Notes · Measurement ← Notes

Why Your CAC Is a Structural Illusion

Customer acquisition cost is one of the most widely tracked metrics in growth businesses. It is also one of the most structurally misleading. Not because the calculation is wrong, but because of what it leaves out.

CAC is calculated by dividing total acquisition spend by the number of customers acquired in a given period. The result is accurate. It correctly describes the average cost of the customers you obtained. What it does not describe, and structurally cannot describe, is the cost of the customers you did not obtain.

The denominator problem

CAC uses acquired customers as its denominator.

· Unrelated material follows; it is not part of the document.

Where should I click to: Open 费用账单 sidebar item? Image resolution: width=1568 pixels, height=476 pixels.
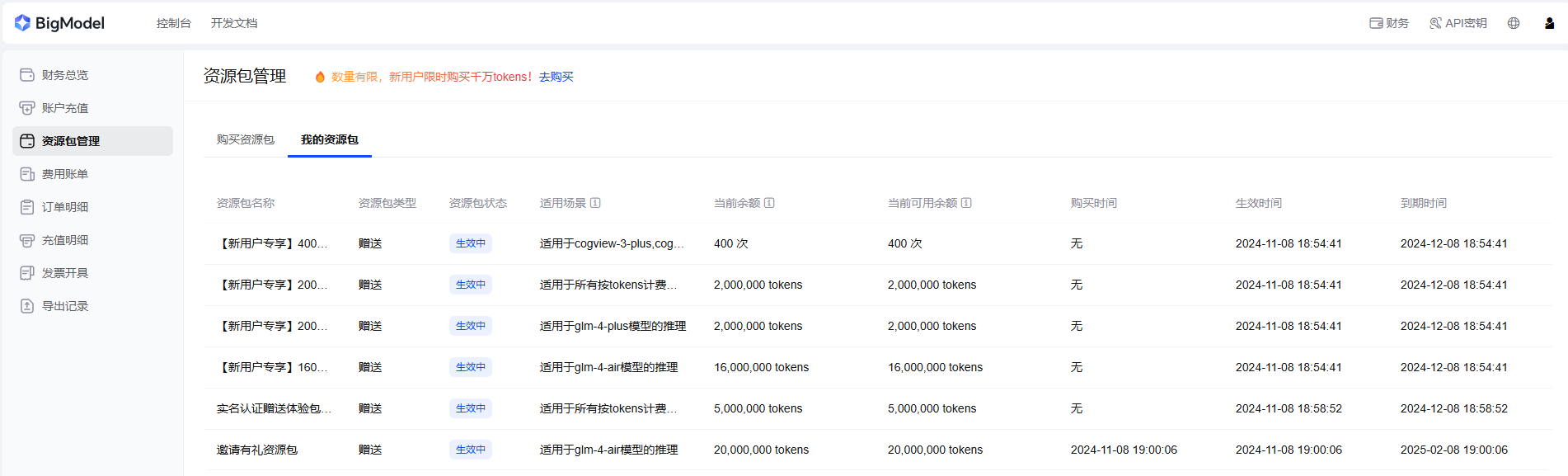coord(65,174)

It therefore has no mechanism to reflect available demand that was not converted. A business that captures 2% of available demand has the same CAC calculation structure as one that captures 20%.

Consider two businesses with identical CAC figures of £500. Business A is capturing 20% of available category demand. Business B is capturing 2%. Their marketing efficiency reports look identical. Their actual positions in the market are categorically different.

The downstream effect of this illusion is significant. Budget allocation decisions, channel investment decisions, and growth forecasts are all built on the CAC figure. If that figure is treated as a reliable signal of acquisition efficiency, and the actual capture rate is not known, the decisions that follow are systematically skewed.

The most common manifestation is the conclusion that more spend is required. If CAC is stable and growth is below target, the logical inference is that increased investment will produce proportionally more customers. This is true only if the constraint is spend, not visibility. If the business has a structural demand gap, increasing spend on existing channels amplifies the existing capture pattern, which is already inefficient.

The correct prior question is not "how much does it cost to acquire a customer?" It is "what proportion of available demand are we capturing, and what is the structural reason for that rate?" CAC cannot answer either question. Brand Demand Scan can.

CAC tells you what you paid for what you got. It does not tell you what you left on the table. The gap between those two figures is where most growth strategy errors are made.